Thursday, April 25, 2024

last night's walk, tomorrow's appointment

Last night, I walked from work to the Han River, then home—same route I'd walked the other day. I'd planned to include some creekside staircase work, but as the walk started out, I began experiencing some minor chest pains, and that was enough to warn me away from the stairs. After about ten or twenty minutes of walking, though, the chest pains disappeared, and the rest of the walk went fine. I recall feeling resentful, as if the hospital had done something to me, making my recovery this time slower than it had been after my stroke. Honestly, I'm still not quite sure of the nature of what afflicts me. Simply saying "heart failure" doesn't tell me much; the term is just a label covering a spectrum of symptoms and conditions.

I think part of my resentment had to do with the fact that the chest pains' appearance and disappearance followed the same pattern as from before I'd been hospitalized. I'd thought the hospital treatment and the new meds might do something to break the pattern, but apparently not. So I'm stuck in some sort of medical samsara.

Today's a fasting day: my first follow-up appointment at the hospital is tomorrow, and my paperwork says I have to fast for at least nine hours before arriving. To my delight, I saw that my weight had gone down when I weighed myself this morning: I'd dropped from 115.5 kg to 114 kg. That's undoubtedly thanks to walking yesterday. Since I'm fasting and walking today, I expect to drop another kilo. It's all liquid weight, of course, but as long as the trend keeps going down, then I don't mind. My only worry is that I might get woozy tomorrow if I go too long without food, and the appointment is at 4:50 p.m. I can say that taking meds at night has been a good strategy thus far: when I wake up in the morning, I'm not woozy at all. Then again, I do have a diet smoothie for breakfast after waking up and recording my numbers. Tomorrow, my worry is there will be no breaking of the fast until much later in the day. I guess we'll see how it goes.

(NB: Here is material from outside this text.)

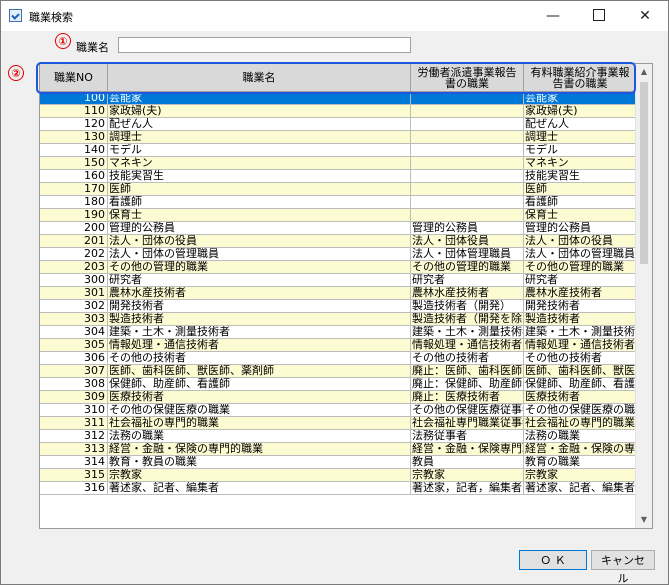 The height and width of the screenshot is (588, 669). I want to click on table-row: 170 医師 医師, so click(338, 190).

Here's hoping for a chest-pain-free walk tonight. And maybe some stair work.

UPDATE: the message with my QR code finally arrived. I was getting worried.



3 comments:

John Mac said...

I hope you get some good news and clarity from the docs today. I'm glad you had a good walk, but those continuing chest pains would freak me out. It sounds like you are doing what needs to be done to heal, but maybe you can get some feedback on the meds, symptoms, and a what next course of action.

Good luck!

Daniel said...

"I recall feeling resentful, as if the hospital had done something to me, making my recovery this time slower than it had been after my stroke. Honestly, I'm still not quite sure of the nature of what afflicts me. Simply saying "heart failure" doesn't tell me much; the term is just a label covering a spectrum of symptoms and conditions."

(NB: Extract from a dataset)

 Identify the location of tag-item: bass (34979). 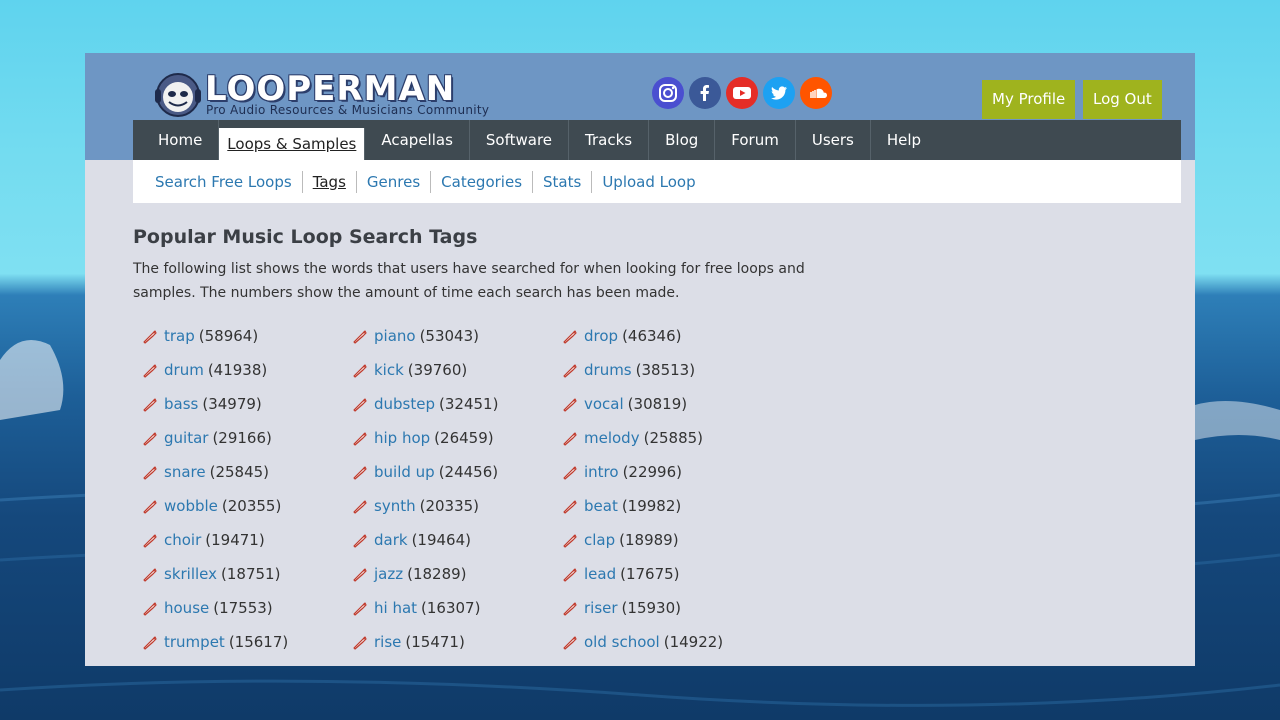
(202, 404).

This is a very philosophical observation and I feel compelled to comment to help make sense of those feelings.

From what little I know about cardiovascular disease and decompensated heart failure, I would credit the hospital with saving your life (albeit by pumping you full of drugs that may have been overkill to some extent, especially concerning BP) this time around. The recovery 'feels' slower because while modern medicine can reverse the effects of an ischemic stroke (I'm guessing yours wasn't hemorrhagic?) if treated quickly, it is much less adept at treating heart failure, which involves a complex and gradual downward spiral of the pumping mechanism and not the piping mechanism (which is what a heart attack would spring from).

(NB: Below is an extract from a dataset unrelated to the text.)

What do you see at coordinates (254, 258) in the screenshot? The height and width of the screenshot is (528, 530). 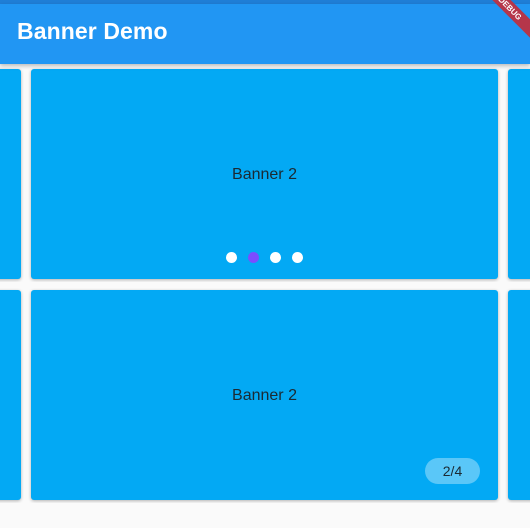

Think of it this way, if a pipe is blocked due to soft plaque that has somehow broken free from a plaque deposit due to inflammation, etc. a variety of meds and surgical procedures can force the blood to flow somewhat smoothly again if treated in due time.

If the pump itself is failing (i.e., heart failure), however, things become much trickier. Now, without a science or medical background, I can't comment on what goes wrong with the actual pumping mechanism, but the abstracts of papers I've read on heart failure make it clear that there's no easy way to reverse the process.

What's important is that you *can* improve symptoms and drastically cut mortality (by 40%+) by taking a range of different meds (SGLT2 inhibitors and ACEIs/ARBs, among others) and alleviate symptoms through dietary and lifestyle changes.

At your appointment today, I would ask the docs if there's anything else they can prescribe for heart failure. Metformin and insulin sound like decidedly old school antiquated treatments, especially when a literal revolution has taken place in the last decade in terms of heart failure treatment. Definitely something to consider...

Kevin Kim said...

If the pump itself is failing (i.e., heart failure), however, things become much trickier. Now, without a science or medical background, I can't comment on what goes wrong with the actual pumping mechanism, but the abstracts of papers I've read on heart failure make it clear that there's no easy way to reverse the process.

It might happen after my lifetime, but maybe someone will find a stem-cell solution to repairing damaged heart muscle. Or it may already be happening.